:: Excerpted records ::
· · · ·

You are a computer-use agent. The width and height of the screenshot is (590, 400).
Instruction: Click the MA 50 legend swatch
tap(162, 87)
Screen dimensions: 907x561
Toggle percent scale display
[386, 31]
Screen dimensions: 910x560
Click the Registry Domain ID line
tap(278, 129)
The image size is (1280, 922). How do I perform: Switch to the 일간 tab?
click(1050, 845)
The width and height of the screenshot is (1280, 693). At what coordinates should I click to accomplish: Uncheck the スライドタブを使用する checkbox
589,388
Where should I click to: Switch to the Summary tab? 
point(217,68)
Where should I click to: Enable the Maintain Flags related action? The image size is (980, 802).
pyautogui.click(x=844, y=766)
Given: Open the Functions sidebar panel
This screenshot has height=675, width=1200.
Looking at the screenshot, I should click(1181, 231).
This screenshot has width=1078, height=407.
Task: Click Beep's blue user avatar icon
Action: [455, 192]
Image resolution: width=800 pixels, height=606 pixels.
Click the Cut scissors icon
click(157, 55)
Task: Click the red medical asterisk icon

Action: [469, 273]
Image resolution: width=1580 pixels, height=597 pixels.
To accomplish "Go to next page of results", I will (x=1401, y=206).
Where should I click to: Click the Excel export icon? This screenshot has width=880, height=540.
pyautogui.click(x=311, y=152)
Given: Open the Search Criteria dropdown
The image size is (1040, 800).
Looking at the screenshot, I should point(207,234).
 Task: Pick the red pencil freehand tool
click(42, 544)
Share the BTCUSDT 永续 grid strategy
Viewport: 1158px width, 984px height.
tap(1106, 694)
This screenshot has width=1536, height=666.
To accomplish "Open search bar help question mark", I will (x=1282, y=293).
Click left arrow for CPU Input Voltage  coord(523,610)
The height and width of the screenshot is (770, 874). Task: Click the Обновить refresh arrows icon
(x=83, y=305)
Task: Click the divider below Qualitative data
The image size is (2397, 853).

· · · ·

:: Problem details ::
A word-for-word copy of the lines from the one with "Where should I click to: Click" through the end of the listing is what should be returned.

:: Response area ::
Where should I click to: Click the Excel export icon? This screenshot has width=880, height=540.
pyautogui.click(x=311, y=152)
Given: Open the Search Criteria dropdown
The image size is (1040, 800).
Looking at the screenshot, I should point(207,234).
 Task: Pick the red pencil freehand tool
click(42, 544)
Share the BTCUSDT 永续 grid strategy
Viewport: 1158px width, 984px height.
tap(1106, 694)
This screenshot has width=1536, height=666.
To accomplish "Open search bar help question mark", I will (x=1282, y=293).
Click left arrow for CPU Input Voltage  coord(523,610)
The height and width of the screenshot is (770, 874). Task: Click the Обновить refresh arrows icon
(x=83, y=305)
Task: Click the divider below Qualitative data
The image size is (2397, 853).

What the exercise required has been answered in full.